---------- DATA ----------

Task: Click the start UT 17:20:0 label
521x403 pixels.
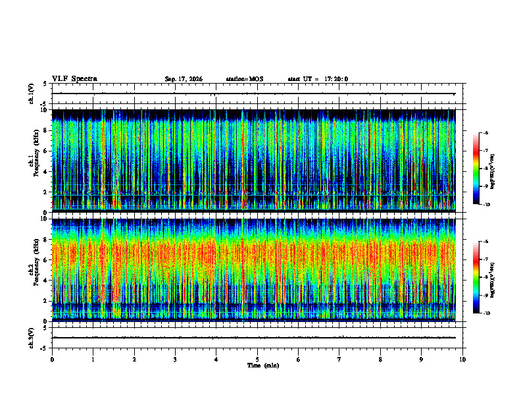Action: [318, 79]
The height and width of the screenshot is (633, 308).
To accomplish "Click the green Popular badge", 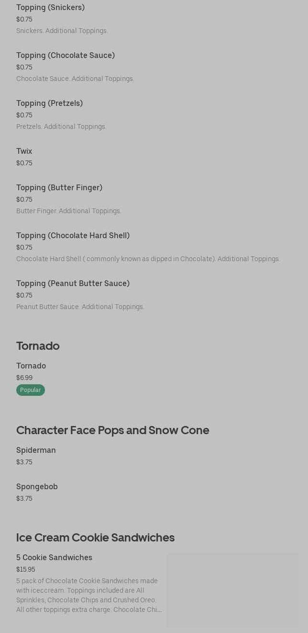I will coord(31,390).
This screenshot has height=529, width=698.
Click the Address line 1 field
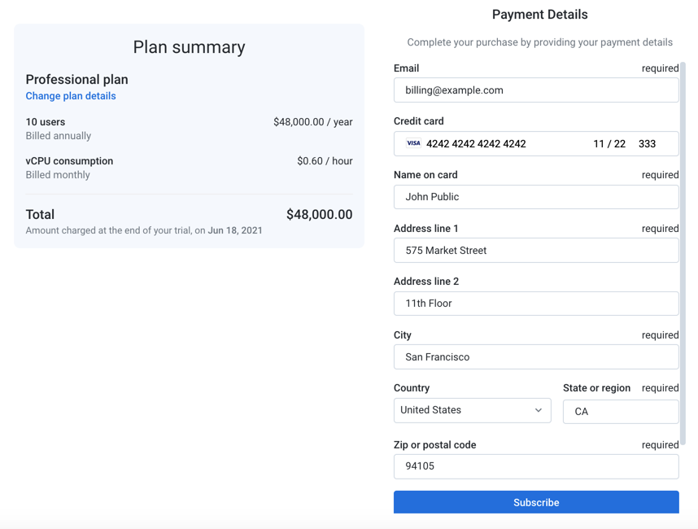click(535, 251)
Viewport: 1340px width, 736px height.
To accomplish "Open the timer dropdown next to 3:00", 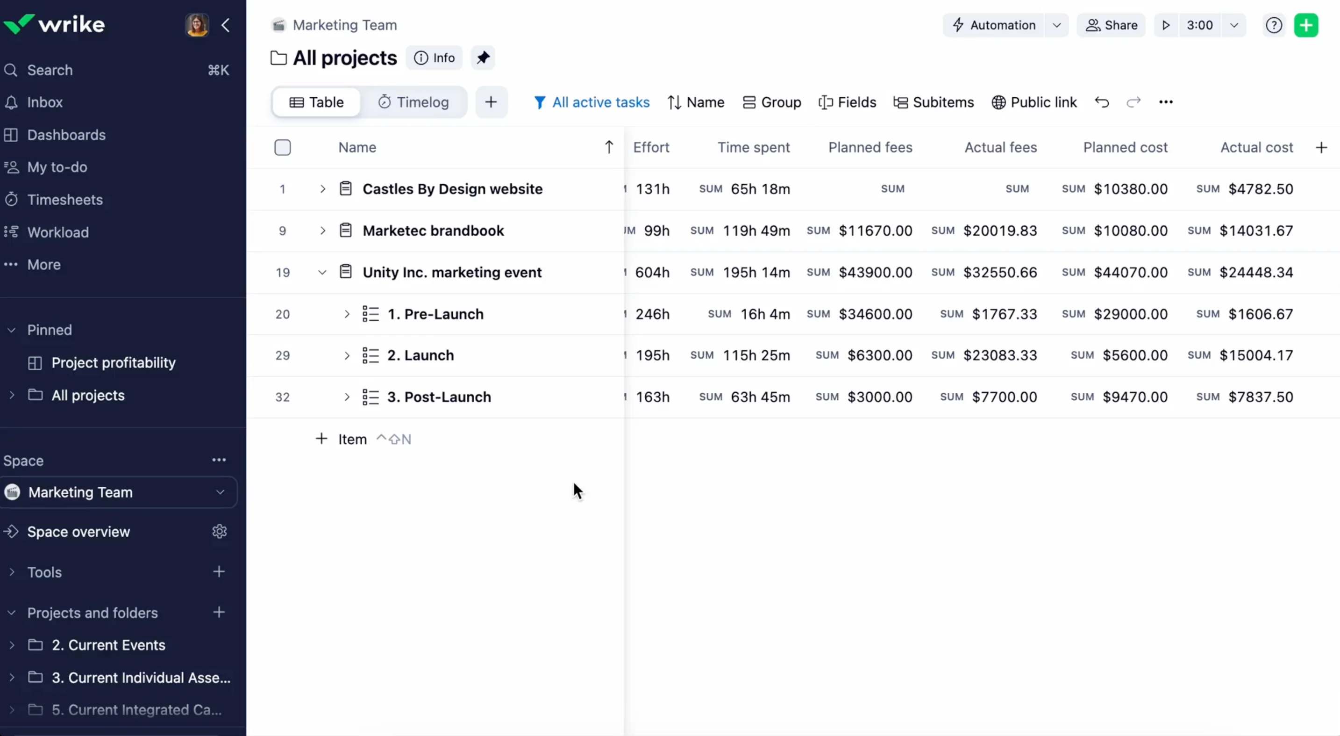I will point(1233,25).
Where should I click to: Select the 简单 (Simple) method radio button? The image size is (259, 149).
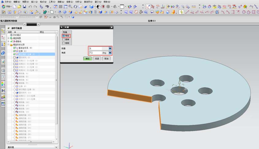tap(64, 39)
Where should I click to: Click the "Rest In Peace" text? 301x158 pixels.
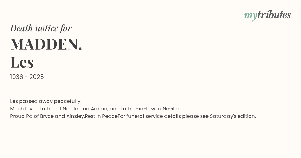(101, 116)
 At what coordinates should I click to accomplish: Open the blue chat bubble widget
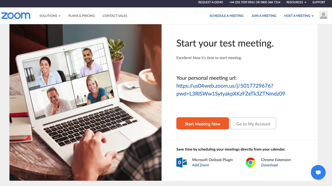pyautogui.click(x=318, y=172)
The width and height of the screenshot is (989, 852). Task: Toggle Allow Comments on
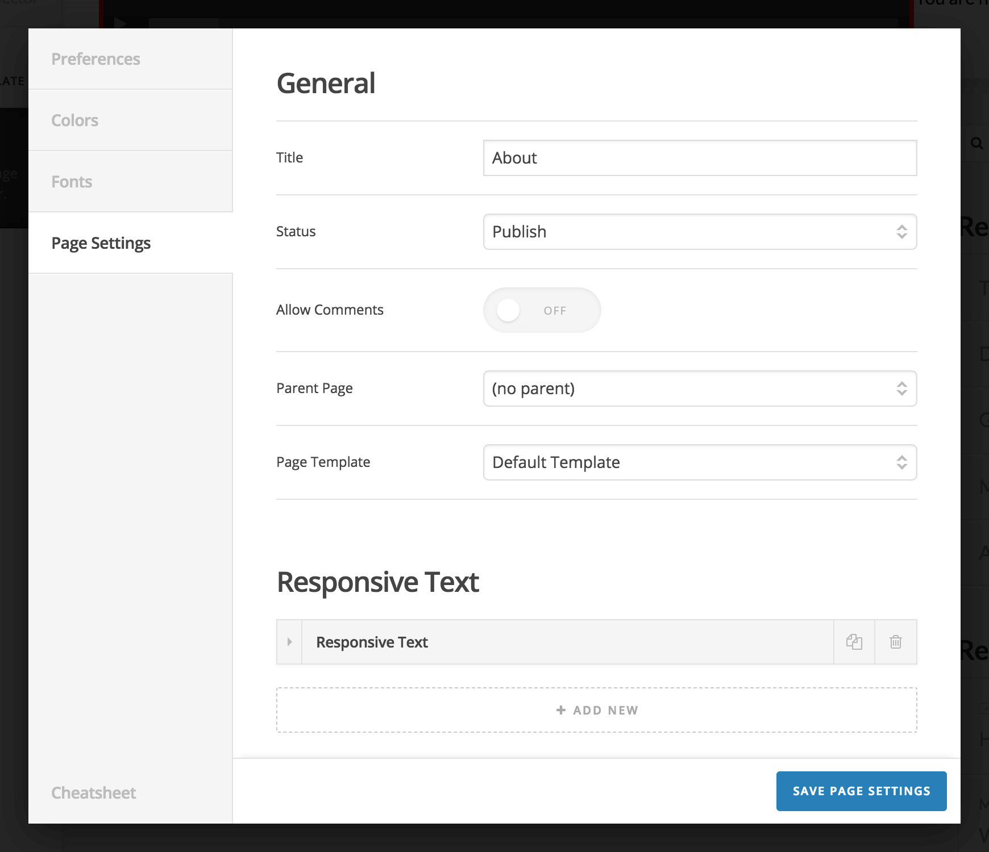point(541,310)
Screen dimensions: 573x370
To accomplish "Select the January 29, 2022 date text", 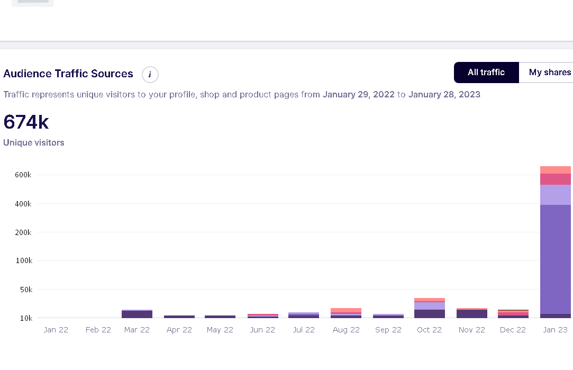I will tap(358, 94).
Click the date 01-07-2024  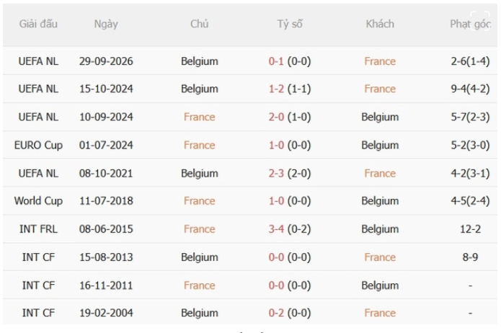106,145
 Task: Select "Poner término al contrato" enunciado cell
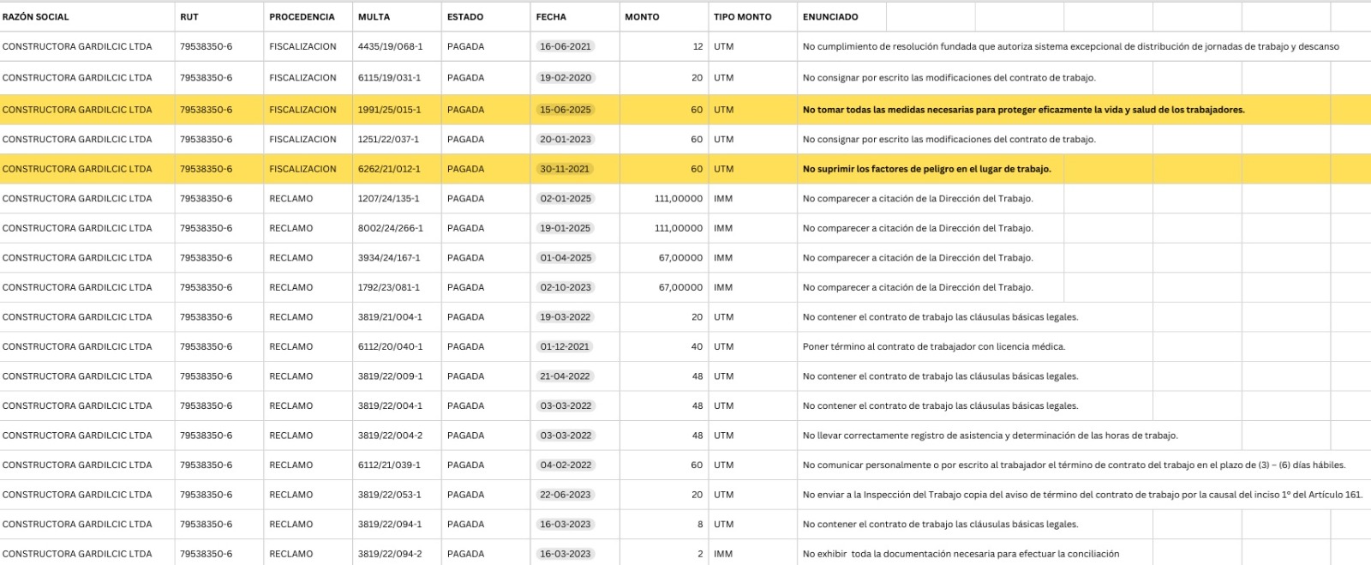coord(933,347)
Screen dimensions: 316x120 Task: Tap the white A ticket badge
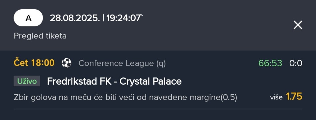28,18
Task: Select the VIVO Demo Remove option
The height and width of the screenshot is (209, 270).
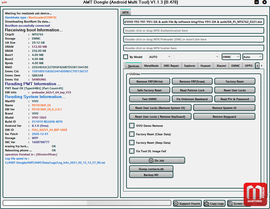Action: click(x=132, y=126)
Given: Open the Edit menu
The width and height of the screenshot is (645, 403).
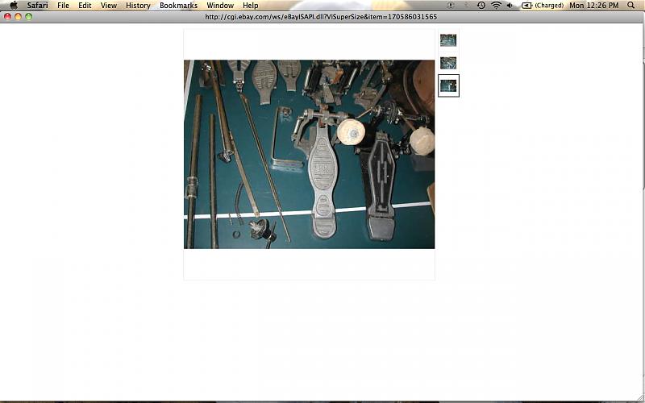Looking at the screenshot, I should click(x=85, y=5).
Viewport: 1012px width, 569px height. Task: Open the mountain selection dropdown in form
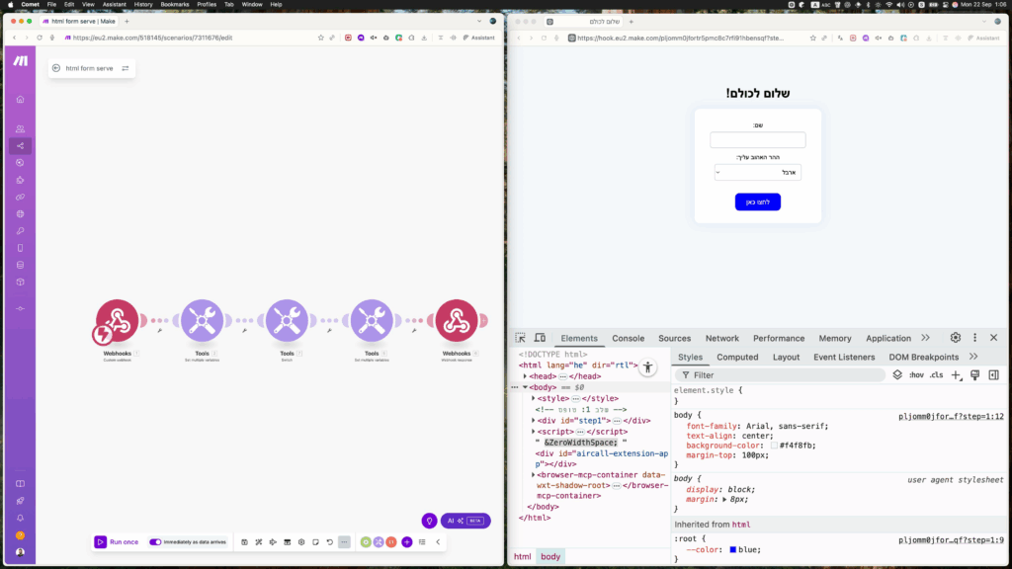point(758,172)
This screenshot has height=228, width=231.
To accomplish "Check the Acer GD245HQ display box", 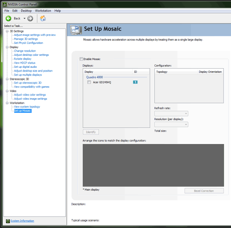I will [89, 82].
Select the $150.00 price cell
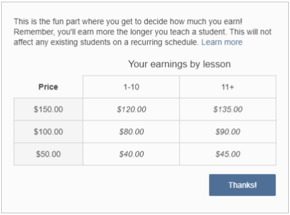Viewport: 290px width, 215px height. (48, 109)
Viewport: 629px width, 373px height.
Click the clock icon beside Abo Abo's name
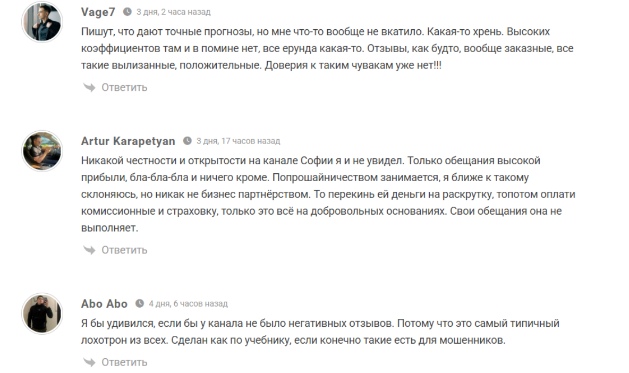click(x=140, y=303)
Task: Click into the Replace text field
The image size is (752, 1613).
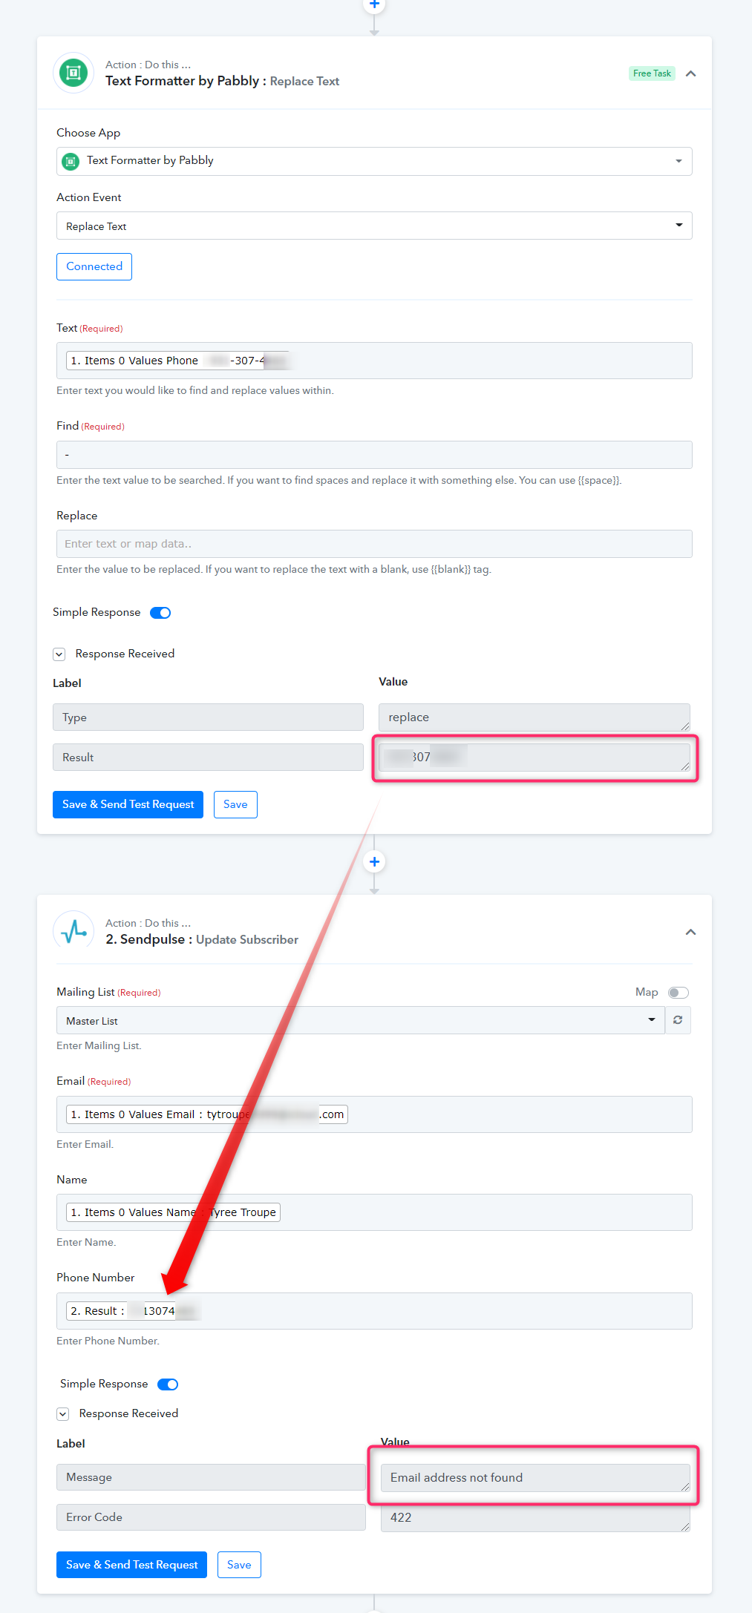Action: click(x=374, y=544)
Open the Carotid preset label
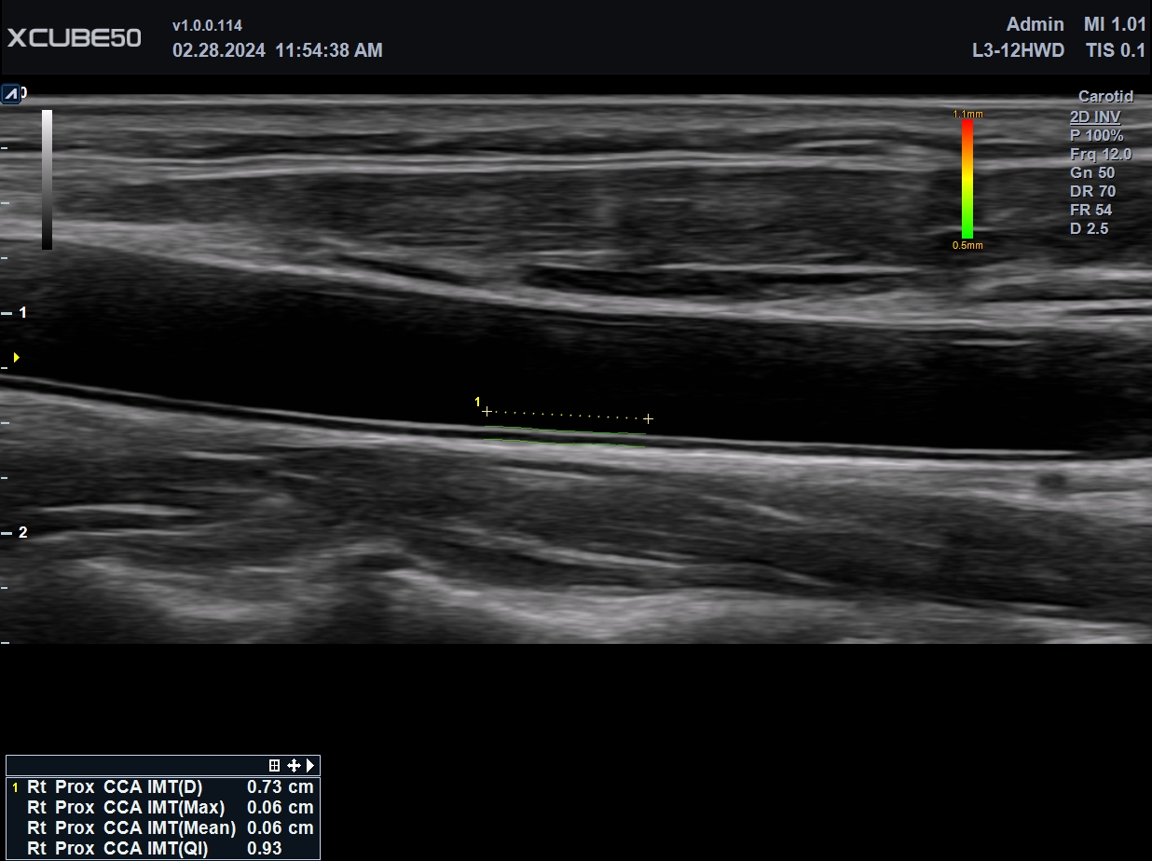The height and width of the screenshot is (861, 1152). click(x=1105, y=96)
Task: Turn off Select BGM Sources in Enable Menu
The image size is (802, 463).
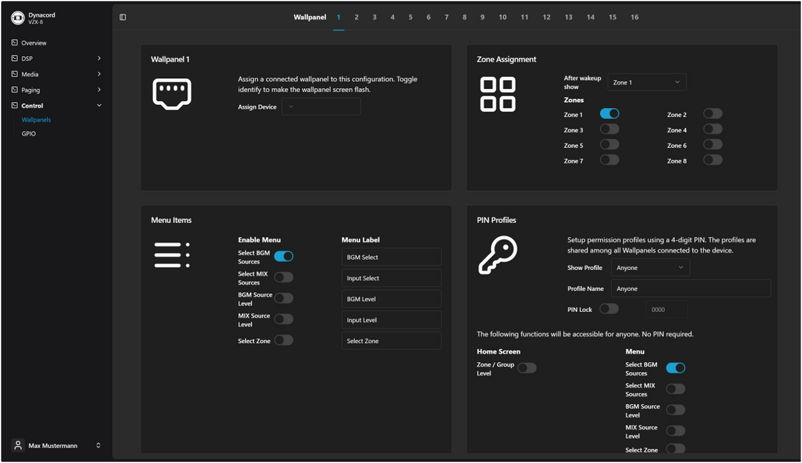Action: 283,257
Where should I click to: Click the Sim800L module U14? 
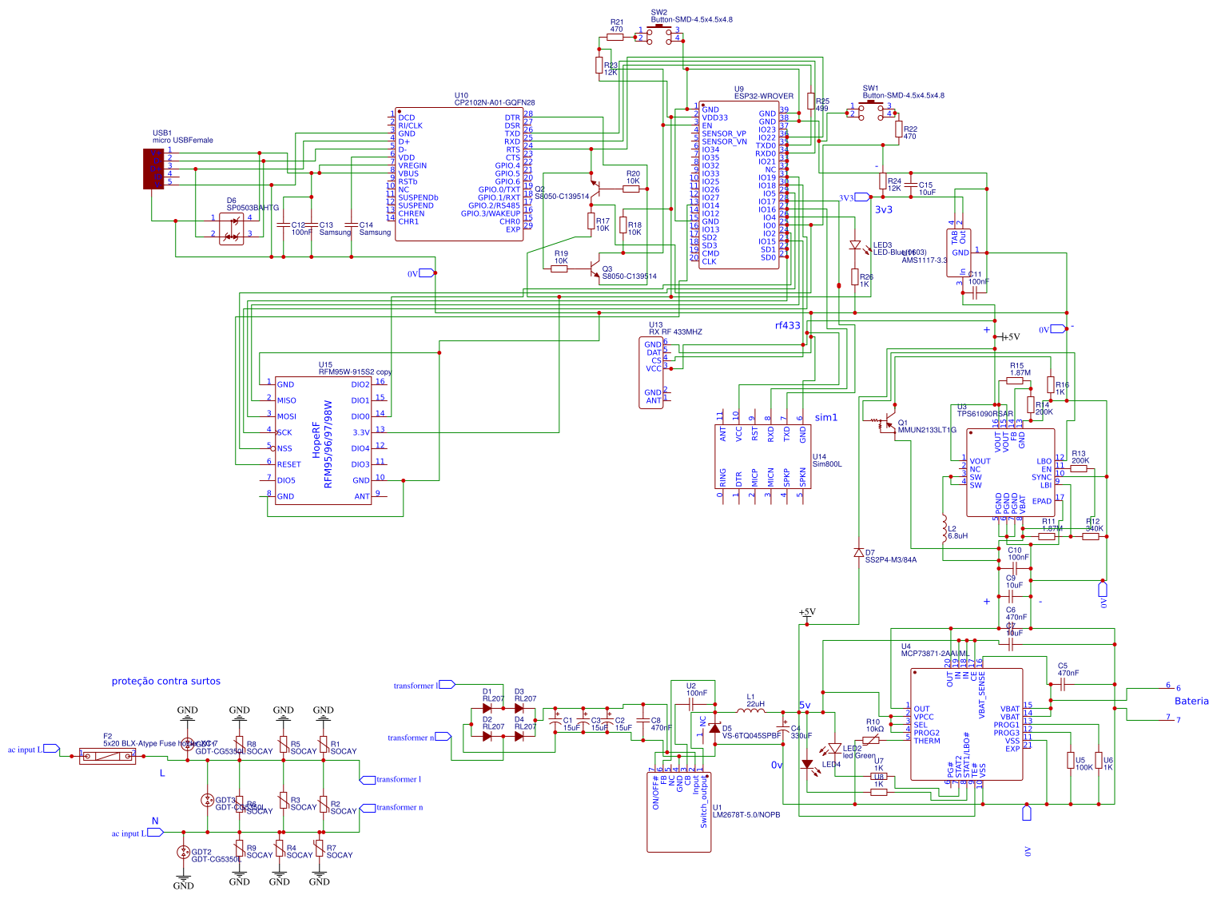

----------

# GOAL
Print the entries from the line containing "At what coordinates" through the line containing "point(541,310)", reproducing each line word for word and leaving out the pictures.

# FULL SOLUTION
 At what coordinates should I click to accomplish: Open the blue chat bubble widget
pyautogui.click(x=318, y=172)
The width and height of the screenshot is (989, 852). Task: Toggle Allow Comments on
point(541,310)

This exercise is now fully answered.